▸ **What you are asked to do**:
Please work out how many lines in the records below include the word "level", and reply with that number only.

─── Dataset excerpts

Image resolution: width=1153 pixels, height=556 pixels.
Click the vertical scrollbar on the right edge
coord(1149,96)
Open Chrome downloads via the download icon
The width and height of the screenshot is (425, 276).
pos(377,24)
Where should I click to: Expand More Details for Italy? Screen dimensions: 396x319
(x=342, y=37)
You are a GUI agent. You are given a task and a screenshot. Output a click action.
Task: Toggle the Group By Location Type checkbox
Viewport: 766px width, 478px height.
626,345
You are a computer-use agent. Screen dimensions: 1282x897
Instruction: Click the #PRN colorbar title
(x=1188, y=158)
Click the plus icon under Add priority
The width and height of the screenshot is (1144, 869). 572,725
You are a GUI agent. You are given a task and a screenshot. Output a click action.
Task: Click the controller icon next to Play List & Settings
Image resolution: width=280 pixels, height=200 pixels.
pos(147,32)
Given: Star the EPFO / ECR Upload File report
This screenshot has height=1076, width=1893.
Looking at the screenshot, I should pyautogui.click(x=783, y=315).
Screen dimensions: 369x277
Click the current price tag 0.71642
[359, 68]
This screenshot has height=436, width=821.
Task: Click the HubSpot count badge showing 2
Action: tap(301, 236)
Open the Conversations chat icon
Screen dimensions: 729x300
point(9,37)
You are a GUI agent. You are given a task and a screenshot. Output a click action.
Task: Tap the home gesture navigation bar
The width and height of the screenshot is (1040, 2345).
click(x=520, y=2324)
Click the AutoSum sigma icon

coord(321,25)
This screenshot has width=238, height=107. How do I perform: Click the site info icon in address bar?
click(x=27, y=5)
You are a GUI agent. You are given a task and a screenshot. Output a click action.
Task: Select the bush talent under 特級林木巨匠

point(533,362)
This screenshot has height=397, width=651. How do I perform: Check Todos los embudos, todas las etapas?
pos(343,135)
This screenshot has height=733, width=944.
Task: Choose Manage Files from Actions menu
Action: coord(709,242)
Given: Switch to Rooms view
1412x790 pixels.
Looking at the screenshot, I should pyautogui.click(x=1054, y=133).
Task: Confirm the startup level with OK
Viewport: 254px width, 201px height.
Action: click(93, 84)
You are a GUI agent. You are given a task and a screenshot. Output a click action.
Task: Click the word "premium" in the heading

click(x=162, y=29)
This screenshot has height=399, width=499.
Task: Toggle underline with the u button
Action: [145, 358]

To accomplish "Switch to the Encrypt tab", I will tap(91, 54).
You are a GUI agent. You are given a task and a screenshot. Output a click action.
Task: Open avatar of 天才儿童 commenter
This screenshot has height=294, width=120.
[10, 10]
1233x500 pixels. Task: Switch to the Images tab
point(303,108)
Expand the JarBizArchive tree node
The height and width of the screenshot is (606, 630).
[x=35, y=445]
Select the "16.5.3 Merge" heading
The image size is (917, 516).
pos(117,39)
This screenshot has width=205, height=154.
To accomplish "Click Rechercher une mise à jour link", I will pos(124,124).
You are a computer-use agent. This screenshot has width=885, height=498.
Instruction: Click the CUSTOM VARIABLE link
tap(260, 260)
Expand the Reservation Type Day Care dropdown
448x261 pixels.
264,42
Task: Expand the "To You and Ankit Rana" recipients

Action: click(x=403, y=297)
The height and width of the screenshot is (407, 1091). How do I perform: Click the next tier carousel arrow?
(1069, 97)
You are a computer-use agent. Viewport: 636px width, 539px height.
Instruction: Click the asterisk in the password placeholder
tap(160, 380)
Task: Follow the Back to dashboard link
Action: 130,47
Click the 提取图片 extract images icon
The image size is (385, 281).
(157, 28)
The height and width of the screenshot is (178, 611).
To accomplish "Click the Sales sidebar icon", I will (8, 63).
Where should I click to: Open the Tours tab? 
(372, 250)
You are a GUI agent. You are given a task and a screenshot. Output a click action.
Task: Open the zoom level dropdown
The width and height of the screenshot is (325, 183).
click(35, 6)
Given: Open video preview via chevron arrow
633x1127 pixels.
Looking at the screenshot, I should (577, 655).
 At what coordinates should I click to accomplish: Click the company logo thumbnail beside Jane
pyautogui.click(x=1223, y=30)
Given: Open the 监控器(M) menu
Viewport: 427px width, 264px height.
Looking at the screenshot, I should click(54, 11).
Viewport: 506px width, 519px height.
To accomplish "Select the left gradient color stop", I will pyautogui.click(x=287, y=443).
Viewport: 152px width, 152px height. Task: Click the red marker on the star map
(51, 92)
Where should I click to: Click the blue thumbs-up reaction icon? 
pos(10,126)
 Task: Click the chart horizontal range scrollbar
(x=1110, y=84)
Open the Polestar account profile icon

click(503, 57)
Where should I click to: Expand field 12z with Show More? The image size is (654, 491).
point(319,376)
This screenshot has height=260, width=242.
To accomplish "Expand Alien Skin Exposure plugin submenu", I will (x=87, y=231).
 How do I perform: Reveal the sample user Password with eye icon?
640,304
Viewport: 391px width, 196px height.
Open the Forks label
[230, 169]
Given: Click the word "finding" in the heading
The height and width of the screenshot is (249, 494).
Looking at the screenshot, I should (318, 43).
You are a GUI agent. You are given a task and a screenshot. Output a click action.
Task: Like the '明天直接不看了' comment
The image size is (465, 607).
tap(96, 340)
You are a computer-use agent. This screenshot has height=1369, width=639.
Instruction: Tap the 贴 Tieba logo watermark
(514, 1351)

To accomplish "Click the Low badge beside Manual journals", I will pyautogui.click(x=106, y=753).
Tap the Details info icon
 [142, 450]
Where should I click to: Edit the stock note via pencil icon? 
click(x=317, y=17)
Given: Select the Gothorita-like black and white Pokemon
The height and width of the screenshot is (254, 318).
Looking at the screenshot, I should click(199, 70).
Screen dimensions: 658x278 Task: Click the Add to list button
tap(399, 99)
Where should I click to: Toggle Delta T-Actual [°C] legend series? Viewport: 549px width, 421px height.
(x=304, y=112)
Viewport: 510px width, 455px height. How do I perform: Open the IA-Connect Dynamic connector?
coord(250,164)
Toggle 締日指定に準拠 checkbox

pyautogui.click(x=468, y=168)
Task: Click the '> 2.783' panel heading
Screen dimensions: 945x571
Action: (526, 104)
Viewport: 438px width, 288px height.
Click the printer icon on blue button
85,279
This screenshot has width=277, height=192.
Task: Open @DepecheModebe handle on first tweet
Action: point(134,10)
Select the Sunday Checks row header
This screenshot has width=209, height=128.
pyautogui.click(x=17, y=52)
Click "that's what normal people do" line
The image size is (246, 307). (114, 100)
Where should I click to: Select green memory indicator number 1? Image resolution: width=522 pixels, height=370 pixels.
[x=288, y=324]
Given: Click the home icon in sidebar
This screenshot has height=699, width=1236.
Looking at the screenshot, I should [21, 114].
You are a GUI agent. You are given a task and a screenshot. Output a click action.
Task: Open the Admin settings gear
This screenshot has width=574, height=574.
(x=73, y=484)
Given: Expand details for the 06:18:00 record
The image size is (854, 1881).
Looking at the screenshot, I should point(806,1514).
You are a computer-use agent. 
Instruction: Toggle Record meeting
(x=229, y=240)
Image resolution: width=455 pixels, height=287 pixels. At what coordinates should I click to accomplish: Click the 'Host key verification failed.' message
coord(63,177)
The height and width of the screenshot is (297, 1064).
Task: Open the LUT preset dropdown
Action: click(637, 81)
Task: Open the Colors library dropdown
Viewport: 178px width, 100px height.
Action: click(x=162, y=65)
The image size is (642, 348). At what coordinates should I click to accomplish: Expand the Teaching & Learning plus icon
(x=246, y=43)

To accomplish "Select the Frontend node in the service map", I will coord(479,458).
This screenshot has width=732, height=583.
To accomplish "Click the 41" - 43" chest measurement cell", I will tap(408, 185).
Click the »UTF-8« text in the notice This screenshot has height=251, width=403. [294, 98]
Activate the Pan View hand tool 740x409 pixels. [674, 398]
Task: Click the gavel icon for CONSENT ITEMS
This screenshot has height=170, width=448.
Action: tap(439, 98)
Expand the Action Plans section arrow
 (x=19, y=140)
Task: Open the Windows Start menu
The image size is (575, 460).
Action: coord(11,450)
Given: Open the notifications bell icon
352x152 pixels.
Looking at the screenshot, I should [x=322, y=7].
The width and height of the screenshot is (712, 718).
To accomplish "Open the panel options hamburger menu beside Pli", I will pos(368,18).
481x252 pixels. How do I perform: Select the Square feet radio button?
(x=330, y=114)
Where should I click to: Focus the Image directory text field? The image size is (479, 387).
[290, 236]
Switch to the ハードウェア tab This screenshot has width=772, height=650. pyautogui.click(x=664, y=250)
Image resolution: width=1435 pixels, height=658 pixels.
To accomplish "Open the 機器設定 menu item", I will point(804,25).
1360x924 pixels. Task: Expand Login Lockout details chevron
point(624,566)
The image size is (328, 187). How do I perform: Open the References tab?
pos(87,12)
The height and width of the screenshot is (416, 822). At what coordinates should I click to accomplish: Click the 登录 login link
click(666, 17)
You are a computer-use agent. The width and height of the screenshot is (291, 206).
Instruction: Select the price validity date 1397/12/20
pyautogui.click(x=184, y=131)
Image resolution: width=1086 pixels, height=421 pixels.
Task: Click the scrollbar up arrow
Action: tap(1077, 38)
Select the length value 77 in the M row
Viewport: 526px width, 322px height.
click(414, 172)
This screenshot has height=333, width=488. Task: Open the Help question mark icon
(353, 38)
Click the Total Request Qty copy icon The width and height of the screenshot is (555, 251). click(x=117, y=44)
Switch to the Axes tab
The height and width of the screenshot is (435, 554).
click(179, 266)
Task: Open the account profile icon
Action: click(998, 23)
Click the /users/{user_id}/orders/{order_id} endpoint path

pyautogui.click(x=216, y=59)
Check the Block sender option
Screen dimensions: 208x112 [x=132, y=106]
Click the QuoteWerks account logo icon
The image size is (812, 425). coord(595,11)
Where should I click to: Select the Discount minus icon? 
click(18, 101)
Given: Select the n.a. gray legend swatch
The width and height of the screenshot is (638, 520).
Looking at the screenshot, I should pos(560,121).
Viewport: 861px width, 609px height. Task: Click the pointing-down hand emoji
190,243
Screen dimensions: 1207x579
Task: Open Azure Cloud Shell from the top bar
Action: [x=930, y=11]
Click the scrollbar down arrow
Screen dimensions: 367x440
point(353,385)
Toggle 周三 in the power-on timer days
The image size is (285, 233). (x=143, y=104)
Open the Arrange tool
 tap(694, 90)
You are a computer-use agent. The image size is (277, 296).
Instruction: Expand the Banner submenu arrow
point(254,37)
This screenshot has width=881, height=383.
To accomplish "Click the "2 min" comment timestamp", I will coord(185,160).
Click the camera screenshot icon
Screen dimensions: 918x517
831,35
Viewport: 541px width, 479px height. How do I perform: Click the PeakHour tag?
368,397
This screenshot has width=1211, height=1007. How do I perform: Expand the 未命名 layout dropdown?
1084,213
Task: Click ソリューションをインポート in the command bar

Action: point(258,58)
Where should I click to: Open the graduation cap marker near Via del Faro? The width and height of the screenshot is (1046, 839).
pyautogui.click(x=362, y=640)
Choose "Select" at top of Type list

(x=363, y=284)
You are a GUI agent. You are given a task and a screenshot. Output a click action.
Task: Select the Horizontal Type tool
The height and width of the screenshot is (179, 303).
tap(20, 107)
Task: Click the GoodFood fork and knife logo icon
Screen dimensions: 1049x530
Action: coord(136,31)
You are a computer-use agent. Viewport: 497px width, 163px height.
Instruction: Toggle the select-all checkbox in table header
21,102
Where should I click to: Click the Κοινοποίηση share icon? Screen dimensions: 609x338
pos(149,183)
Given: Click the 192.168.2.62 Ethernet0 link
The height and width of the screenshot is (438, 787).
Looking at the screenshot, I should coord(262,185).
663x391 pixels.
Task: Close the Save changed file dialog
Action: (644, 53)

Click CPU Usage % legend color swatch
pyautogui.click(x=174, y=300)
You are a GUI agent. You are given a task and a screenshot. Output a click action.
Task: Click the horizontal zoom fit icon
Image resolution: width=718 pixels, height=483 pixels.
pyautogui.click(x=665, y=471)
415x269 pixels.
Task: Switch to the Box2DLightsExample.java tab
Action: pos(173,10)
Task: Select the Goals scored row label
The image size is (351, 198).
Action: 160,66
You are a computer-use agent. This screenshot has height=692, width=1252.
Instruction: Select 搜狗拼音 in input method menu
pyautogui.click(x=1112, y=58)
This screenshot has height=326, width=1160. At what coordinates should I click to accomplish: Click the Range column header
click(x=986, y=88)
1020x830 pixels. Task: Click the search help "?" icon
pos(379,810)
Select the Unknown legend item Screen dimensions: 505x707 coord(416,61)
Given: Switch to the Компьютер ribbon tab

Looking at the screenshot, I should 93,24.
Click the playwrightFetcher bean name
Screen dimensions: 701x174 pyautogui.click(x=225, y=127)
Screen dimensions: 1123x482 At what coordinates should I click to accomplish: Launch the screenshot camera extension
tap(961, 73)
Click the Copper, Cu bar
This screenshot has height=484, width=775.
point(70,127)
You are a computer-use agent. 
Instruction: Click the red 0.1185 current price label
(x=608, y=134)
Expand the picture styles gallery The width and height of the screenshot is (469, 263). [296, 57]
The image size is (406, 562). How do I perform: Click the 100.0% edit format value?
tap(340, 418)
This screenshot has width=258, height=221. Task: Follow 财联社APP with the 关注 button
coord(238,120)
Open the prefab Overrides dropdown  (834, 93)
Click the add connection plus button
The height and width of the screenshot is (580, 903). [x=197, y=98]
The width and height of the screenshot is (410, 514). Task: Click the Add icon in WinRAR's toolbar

──────

▸ **Problem solution**:
2